Halal or not will depend on the portfolio constituting the mutual fund and shares. The legal maxim “everything is permissible (halal) unless stated proven otherwise” applies here.
In simple words: so long as the shares and mutual funds are free from any prohibited elements of the Islamic Law (Shariah), the investment is halal. The word Shariah (Islamic law) is much more comprehensive/inclusive than the predominant definition. Islam encourages trading and investment. However, it is encouraged to look deeper into the end objective and goal of the investment to ensure alignment to our existence and objective in this life.
Investments related to unethical or moral behaviors are forbidden in Islam. Islam prohibits investments in the following areas:
Financial services that feature transactions based on gambling, speculation and/or interest. Examples would include conventional banks, investment companies offering investments in the aforementioned industries, and insurance companies.

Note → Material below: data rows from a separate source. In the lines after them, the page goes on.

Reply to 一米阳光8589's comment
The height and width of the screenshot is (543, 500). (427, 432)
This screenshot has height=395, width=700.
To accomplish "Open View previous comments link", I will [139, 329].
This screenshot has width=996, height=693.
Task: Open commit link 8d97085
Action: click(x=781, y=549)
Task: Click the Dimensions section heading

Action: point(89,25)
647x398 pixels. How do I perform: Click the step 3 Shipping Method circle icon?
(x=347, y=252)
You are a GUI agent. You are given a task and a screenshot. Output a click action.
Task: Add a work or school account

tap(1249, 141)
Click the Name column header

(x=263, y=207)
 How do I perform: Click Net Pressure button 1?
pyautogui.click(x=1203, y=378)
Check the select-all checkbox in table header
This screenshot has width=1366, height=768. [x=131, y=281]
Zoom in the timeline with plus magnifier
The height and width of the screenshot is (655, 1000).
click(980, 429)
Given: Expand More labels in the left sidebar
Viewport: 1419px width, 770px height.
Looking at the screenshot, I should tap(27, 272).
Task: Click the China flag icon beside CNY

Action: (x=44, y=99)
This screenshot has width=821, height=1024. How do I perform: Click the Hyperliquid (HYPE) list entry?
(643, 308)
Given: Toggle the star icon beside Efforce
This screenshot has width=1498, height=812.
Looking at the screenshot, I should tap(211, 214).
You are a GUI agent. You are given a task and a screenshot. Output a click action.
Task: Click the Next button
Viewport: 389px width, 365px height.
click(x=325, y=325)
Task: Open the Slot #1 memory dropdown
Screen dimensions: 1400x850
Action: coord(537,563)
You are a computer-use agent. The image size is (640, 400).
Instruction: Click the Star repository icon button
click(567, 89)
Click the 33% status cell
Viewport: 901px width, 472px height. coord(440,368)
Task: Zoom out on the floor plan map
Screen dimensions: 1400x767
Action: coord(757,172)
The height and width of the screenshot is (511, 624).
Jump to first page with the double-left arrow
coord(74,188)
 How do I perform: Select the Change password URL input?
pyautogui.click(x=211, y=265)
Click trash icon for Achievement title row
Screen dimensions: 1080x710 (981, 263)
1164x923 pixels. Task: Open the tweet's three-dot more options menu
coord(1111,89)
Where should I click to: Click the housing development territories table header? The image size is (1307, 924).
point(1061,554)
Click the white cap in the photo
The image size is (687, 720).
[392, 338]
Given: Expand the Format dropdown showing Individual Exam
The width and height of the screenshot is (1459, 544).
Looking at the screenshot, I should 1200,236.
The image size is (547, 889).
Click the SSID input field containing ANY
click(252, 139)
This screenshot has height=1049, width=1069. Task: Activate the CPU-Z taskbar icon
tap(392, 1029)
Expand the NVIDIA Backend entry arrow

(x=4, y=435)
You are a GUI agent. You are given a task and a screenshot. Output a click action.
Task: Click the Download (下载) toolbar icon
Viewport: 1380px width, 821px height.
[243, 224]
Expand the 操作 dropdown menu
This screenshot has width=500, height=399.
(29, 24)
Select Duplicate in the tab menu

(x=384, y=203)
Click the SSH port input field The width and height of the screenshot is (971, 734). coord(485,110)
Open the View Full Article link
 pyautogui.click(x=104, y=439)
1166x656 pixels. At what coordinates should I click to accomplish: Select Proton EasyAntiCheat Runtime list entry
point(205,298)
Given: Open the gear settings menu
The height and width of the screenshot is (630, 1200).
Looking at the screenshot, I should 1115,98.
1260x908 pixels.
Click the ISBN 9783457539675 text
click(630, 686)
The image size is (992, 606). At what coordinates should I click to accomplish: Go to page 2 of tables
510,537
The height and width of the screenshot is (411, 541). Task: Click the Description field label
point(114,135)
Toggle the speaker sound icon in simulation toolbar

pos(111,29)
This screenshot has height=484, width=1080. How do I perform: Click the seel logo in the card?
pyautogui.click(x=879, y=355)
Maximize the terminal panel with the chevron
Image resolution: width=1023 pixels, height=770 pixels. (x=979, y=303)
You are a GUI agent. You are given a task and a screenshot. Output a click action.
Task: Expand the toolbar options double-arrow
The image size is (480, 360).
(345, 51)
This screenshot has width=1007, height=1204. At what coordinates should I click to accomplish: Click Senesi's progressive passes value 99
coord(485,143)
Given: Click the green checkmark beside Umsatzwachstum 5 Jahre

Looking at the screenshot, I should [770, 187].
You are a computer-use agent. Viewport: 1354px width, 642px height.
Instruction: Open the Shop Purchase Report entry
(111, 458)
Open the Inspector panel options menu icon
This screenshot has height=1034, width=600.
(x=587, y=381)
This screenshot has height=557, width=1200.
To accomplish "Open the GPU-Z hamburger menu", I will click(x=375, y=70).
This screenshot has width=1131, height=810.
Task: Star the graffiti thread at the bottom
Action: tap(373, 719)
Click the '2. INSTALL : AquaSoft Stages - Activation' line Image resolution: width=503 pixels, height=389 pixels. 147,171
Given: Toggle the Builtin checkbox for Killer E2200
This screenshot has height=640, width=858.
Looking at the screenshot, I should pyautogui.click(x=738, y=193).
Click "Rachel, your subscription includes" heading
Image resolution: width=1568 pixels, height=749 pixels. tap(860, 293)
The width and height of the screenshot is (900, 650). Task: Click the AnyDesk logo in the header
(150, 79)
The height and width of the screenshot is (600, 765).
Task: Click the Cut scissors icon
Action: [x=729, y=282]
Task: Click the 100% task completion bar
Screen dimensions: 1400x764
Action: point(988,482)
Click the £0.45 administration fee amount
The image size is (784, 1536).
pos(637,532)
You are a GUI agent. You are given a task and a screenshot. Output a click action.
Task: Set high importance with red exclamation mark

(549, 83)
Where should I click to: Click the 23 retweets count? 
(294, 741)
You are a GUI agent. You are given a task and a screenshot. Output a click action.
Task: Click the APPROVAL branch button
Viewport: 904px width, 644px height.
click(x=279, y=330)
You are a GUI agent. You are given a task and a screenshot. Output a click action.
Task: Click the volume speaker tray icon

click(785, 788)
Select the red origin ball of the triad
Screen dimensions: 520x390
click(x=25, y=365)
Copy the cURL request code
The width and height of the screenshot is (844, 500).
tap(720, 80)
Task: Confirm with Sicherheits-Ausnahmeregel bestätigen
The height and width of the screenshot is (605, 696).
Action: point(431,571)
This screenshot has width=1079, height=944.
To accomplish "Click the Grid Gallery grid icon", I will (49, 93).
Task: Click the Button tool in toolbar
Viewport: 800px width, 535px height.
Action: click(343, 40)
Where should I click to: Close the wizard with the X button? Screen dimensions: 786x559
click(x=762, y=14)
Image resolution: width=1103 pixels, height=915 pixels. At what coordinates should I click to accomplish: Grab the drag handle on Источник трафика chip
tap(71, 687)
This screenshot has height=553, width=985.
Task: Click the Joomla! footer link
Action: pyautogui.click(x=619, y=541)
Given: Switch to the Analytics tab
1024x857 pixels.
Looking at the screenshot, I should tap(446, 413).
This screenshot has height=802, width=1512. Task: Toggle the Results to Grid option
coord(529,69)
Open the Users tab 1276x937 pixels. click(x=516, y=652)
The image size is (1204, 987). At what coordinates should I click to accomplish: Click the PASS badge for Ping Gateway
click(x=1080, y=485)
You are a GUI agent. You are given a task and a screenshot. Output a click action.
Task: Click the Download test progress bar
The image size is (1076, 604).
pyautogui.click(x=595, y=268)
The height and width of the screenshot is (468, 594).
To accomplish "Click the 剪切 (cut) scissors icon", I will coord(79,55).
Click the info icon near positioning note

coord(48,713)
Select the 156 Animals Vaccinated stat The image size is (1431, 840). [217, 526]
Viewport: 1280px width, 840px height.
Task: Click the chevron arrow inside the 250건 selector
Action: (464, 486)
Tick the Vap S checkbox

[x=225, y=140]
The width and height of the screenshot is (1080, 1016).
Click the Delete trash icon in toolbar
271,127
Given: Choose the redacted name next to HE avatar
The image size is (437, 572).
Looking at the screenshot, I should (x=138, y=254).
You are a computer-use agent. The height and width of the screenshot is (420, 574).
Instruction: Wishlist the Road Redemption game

Certain food and beverages industries, most scholars agree that investing in tobacco, illegal drugs, alcohol, and other non-halal foods/beverages are prohibited.
Gambling; this means Islamic funds can not invest in online lotteries, casinos, lotto draws and betting transactions.
Some sectors in the Entertainment industry; those shariah prohibitions apply to adult entertainment products including videos, audio recordings, websites, magazines, etc. The same goes to certain types of non-Islamic music and cinema products.